Show only those lines of the entries where the string "link" is found.

-*-*-

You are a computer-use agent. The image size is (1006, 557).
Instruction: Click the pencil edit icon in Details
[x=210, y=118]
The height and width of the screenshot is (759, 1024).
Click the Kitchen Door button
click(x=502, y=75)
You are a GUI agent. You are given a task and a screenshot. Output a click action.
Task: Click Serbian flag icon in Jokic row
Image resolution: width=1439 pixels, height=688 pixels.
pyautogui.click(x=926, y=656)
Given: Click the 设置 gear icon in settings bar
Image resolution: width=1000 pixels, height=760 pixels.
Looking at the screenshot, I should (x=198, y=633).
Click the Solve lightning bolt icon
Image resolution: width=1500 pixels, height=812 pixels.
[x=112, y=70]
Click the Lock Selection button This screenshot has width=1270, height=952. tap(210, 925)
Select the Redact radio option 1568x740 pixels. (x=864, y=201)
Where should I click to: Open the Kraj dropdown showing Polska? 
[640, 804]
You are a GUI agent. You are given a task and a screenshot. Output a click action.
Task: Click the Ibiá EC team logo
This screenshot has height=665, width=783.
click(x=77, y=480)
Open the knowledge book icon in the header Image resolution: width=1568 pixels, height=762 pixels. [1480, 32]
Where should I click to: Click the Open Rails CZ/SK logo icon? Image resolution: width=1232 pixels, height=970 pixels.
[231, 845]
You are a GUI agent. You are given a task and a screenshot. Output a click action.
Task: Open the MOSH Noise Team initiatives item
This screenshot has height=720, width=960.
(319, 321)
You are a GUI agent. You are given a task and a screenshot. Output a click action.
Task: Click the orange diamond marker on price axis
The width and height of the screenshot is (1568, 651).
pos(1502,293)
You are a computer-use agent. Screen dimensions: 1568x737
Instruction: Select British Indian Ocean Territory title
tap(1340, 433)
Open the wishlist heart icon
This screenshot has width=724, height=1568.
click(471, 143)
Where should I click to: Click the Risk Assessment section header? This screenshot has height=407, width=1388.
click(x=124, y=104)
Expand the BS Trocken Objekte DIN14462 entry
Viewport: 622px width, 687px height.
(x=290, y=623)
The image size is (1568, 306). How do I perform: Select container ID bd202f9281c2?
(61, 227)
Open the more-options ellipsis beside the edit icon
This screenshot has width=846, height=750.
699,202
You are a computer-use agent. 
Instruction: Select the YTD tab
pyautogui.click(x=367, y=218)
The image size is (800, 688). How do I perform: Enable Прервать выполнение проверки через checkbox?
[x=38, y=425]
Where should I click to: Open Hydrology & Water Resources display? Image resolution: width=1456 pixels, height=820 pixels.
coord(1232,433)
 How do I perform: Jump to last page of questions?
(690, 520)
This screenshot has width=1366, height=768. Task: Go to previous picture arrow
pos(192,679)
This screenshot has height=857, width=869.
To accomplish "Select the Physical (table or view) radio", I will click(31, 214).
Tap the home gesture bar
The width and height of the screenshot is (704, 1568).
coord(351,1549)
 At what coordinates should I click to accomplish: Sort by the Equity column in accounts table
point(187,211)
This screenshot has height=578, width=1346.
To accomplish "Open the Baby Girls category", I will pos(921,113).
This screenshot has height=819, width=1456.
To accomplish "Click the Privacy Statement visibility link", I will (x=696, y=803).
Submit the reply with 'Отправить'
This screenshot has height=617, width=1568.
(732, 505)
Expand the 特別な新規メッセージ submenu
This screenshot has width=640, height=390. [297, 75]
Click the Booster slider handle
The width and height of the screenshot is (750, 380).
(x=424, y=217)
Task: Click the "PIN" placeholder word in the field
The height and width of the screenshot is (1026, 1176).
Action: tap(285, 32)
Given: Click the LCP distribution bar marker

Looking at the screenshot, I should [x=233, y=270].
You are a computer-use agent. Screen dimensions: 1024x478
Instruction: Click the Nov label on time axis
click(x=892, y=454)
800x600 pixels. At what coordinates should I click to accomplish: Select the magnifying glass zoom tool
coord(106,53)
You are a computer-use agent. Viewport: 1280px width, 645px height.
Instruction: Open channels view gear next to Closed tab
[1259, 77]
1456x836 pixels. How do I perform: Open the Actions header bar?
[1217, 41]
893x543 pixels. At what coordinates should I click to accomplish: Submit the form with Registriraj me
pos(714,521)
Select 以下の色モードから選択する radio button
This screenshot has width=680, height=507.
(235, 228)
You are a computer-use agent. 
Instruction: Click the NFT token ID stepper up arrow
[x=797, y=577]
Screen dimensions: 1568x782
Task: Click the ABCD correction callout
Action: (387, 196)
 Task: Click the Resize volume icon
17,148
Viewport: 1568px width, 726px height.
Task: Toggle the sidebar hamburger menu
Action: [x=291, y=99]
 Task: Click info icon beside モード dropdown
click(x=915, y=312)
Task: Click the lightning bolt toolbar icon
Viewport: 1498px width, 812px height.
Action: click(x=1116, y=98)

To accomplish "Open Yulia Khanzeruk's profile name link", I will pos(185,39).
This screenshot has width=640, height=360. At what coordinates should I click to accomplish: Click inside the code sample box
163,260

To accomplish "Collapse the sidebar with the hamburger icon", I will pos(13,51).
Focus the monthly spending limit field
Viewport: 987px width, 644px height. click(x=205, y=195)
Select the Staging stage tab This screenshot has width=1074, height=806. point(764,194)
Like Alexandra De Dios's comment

-*-*-

= Worked solution =
To accomplish "Click the Privacy Statement visibility link", I will (x=696, y=803).
To accomplish "Open Yulia Khanzeruk's profile name link", I will pos(185,39).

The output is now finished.